Islamic State militants have called ancient art idolatry that must be destroyed. But they also loot antiquities on a large scale to raise money, according to officials and experts who track the thefts through local informants and satellite imagery.
“Everything is dealt with for its value,” said Amr al-Azm, a former antiquities official in Syria who now works with the Safeguarding the Heritage of Syria and Iraq Project, an international consortium. “If it has propaganda value they exploit it for propaganda. If they can sell it, they sell it.”
Archaeologists and preservationists, used to battling mundane enemies like weather and development, lament that in areas held by the Daesh there is little they can do but document the destruction.
“A fool criminal can come with one hit of a hammer and destroy all our efforts, and we can do nothing,” said Qais Hussein Rashid, deputy minister for tourism and antiquities. “It’s a great grief.”
Some have even called for airstrikes, not the usual province of Iraq’s cultural elite. Rashid and his boss, the minister, Adel Shirshab, both called for American-led coalition warplanes to strike militants approaching other historic sites.
On Sunday, the officials took their latest step in seeking designation of the ruins of ancient Babylon as a Unesco world heritage site, hoping for a measure of protection by the United Nations.
Yet the prospect feels like thin armor given the damage wrought to other Unesco designated sites, like Hatra in Iraq, and, the Krak des Chevaliers crusader castle and the Old City of Aleppo in Syria. Those Syrian sites are victims not of the Daesh, but of four years of conflict between government and opposition forces, who shelled them and used them for cover.
Now, Iraq’s cultural institutions are “on the front lines against terrorism,” Shirshab said, fighting a “barbarian invasion that is targeting our heritage.”
But Iraq, he said, has survived “many invaders.”
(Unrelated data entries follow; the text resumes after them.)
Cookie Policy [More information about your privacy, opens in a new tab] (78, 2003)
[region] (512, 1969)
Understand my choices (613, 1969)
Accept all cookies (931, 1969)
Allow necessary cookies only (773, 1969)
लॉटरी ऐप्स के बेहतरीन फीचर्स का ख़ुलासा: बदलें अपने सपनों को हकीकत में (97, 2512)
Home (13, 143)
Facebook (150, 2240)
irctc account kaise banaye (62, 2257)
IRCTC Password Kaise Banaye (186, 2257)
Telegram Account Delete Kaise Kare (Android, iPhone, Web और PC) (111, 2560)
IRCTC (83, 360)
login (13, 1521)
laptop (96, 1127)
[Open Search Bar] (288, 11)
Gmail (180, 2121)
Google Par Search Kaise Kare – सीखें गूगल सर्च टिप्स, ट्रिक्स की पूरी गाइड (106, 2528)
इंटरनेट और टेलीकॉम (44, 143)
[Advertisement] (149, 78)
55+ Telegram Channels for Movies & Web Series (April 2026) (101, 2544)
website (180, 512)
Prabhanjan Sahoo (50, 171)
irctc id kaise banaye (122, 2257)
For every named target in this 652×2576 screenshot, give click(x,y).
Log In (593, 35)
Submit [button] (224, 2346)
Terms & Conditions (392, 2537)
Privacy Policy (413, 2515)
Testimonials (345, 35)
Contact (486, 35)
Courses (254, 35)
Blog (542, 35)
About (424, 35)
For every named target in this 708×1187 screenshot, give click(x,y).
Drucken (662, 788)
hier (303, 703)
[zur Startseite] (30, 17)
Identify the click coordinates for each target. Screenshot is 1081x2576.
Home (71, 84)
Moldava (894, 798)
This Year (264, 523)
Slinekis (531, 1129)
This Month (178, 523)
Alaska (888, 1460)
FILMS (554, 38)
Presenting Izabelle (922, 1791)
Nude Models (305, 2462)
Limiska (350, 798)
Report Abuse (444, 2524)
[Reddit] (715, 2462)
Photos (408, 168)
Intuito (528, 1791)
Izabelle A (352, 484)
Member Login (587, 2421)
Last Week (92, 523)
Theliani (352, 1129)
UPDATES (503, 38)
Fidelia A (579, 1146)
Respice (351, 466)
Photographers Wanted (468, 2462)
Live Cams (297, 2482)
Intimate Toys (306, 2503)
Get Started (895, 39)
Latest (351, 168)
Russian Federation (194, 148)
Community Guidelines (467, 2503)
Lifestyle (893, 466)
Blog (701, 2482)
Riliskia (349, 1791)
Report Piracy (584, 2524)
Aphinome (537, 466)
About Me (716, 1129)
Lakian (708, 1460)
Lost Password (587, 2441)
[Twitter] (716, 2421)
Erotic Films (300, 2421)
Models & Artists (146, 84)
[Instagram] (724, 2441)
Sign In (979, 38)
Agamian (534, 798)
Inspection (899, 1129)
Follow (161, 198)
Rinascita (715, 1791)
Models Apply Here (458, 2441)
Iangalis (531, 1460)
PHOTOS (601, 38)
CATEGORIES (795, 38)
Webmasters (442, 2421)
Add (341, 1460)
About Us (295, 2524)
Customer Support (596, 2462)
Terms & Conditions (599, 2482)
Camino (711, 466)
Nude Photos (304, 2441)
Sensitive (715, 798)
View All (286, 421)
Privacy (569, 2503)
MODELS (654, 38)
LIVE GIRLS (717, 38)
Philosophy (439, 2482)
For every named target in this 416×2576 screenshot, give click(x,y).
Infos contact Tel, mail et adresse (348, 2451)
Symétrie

He was not referring only to Hulagu Khan, the Mongol conqueror who razed the world’s greatest library and some of its finest buildings when he sacked Baghdad in 1258. (At the time, Baghdad was the seat of the Islamic caliphate, while today the Daesh is merely a self-declared caliphate.)
There was also the United States invasion in 2003, when American troops stood by as looters ransacked the Baghdad museum, a scenario that, Shirshab suggested, is being repeated today.
The American invasion alerted archaeologists to what needed protecting. After damage and looting at many sites, documentation and preservation accelerated. One result was that the Mosul Museum, attacked by the Islamic State, had been digitally cataloged. Items not seen destroyed on video were presumed looted, and a list has been passed to law enforcement, said Katharyn Hanson, a University of Pennsylvania archaeology fellow working with the consortium.
Around 2005 in Syria, Azm helped start similar projects amid fears that country would face the next American invasion. But the work was never finished, said Azm, who now opposes the Syrian government and teaches at Shawnee University in Ohio.
He oversees an informal team of Syrians he has nicknamed the Monuments Men, many of them his former students. They document damage and looting by the Daesh, pushing for crackdowns on the black market. Recently, the United Nations banned all trade in Syrian artifacts.